Отыграв, композитор какое-то время ещё продолжал сидеть на корточках, уставившись в небрежно раздвинутые клавиши. Затем он разом исчезал, не оставляя после себя ни слабой памяти, ни задержавшегося в гостином воздухе остатка торжественного звучания музыки великих. Через какое-то время Моисей просыпался, по обыкновению рано, и всякий раз при пробуждении повторялась одна и та же картина – он лихорадочно пытался вспомнить хотя бы один содержательный кусочек мгновенно улетучившегося сна, но из каждого такого сновидения ему удавалось выскрести лишь то, что отмороженный убийца, он же посланник кривых небес, – сам он и есть. И что прощения за содеянное нет и быть для него не может, несмотря ни на какую неслучайную близость к Елоховскому собору. Потому что, если там кто-то имеется, в смысле наверху, в том самом пределе, куда не дотягиваются кровяные молекулы его железистых антенн, то оно по-любому должно было остановить его руку, не дав спустить курок. Как-то так. Или около того.

17

Незадолго до девятого мая объявился старшина Фортунатов. Позвонив, первым делом справился о здоровье крестника, о котором всё это время почему-то не вспоминал, хотя пару раз пересекался с завкафедрой Дворкиным в преподавательском буфете.

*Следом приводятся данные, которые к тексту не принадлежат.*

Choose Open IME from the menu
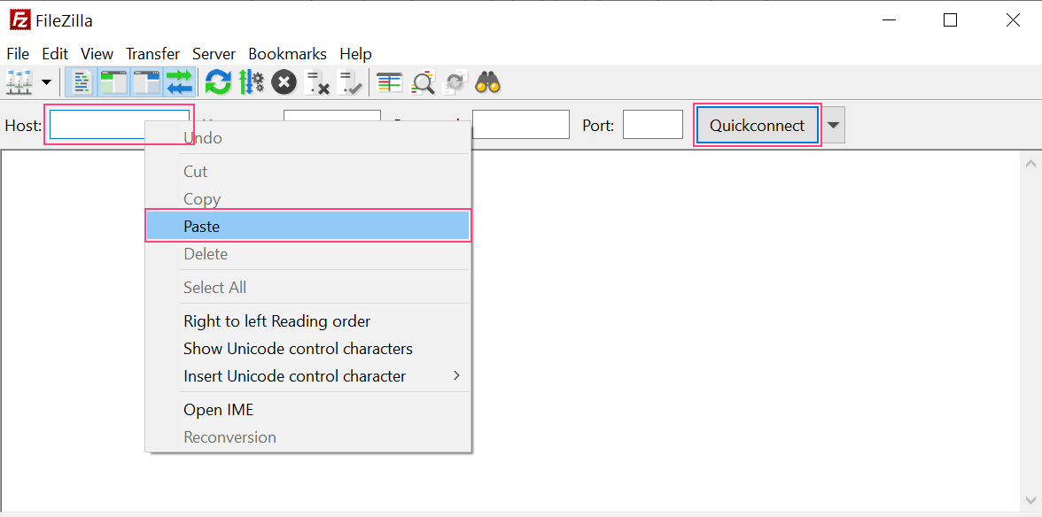1042x517 pixels. [x=218, y=409]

По завершении дежурных слов на той же бодрой ноте поинтересовался главным:

– Ну что, капитан, идём брусчатку топтать девятого или как?

– Коленька, дорогой мой, разумеется, идём, разве это возможно, чтобы не пойти в такой день на Красную площадь?

Однако ни сам он, ни тем более Коля-старшина на праздник не попали. Моисей Наумович так и не сумел пересилить себя и пойти, чтобы в этот горький день радоваться чему бы то ни было. Кадровик же, сотрудник Первого отдела Горного института Николай Павлович Фортунатов не смог явиться к точке полкового сбора в связи с внезапной кончиной. За два дня до того, как, начистив до сверкающего блеска ботинки гуталином и облачившись в «медальный» пиджак, совершив ежегодную пешую прогулку от квартиры в Армянском переулке до красноплощадной брусчатки, старшина лёг спать и больше не проснулся. Такое бывает лишь с хорошими, добрыми и практически беспорочными людьми, всей своей жизнью заслужившими быструю и немучительную смерть. Именно эта мысль была первой из тех, что обрушились на голову гвардии капитана Дворкина, когда он, набрав накануне Дня фортунатовский номер, чтобы договориться о завтрашней встрече у памятника Марксу, узнал о трагедии, пришедшейся на вчерашнее число.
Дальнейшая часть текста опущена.